The worm is manufactured by roughly cutting the outer peripheral portion of the body made of a right circular cylindrical member having the shaft portions 3 and 3 by a gear cutting means such as a lathe (see FIG. 2 (a)), and then a rolling device. To finish the teeth by rolling (see Fig. 2 (b)).

  In gear cutting, one shaft portion 3 of the element body is attached to a lathe chuck, and a cutting blade formed in a tooth profile slightly smaller than the finished tooth profile of the tooth 1a is rotated while the element body is rotated. The teeth having a tooth width H are formed by moving in the radial direction and the axial direction, and the non-tooth portions 2 and 2 are formed at positions exceeding the tooth width H. In this case, by cutting the radial movement amount of the cutting blade at the end portions H1 and H1 exceeding the central portion H2 which is the effective tooth width, more than the radial movement amount at the central portion H2. The root diameter D1 of the end portions H1 and H1 is smaller than the root diameter D2 of the central portion H2. The difference between the root diameters D1 and D2 of the end portions H1 and H1 and the central portion H2 is set to a dimension necessary for finishing the tooth profile of the central portion H2 by rolling. Therefore, the tooth profile of the end portions H1, H1 and the central portion H2 is the same, and the root circle diameters D1, D2 and the reference pitch circle diameter are different.

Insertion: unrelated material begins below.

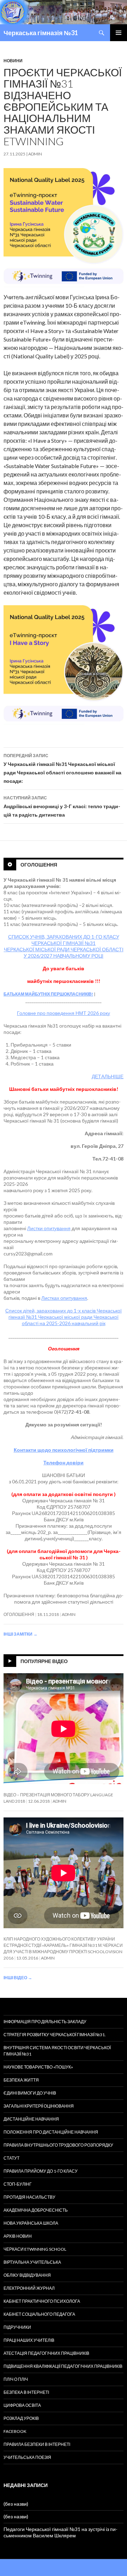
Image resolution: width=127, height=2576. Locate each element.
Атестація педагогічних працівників (46, 2353)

  Rolling of the worm tooth 1a is performed between a pair of roll dies 41, 42 having a forming blade formed in a tooth finish tooth profile on the outer peripheral portion and spaced apart in the radial direction, and the roll dies 41, 42. Using the rolling device 4 provided with an element base 43, one roll die 41 is moved in the direction of the other roll die 42 while rotating each roll die 41, 42, and between each roll die 41, 42. The tooth profile of the central portion H2 is finished by rolling the tooth portion with the element body sandwiched therebetween. In this case, the ends H1 and H1 having a reduced root circle diameter are not rolled. Accordingly, the teeth of the central portion H2 have a high-precision tooth profile finished by rolling, and the teeth of the end portions H1 and H1 have a tooth profile cut out. Each roll die 41, 42 has a roll width slightly longer than the effective tooth width of the central portion H2.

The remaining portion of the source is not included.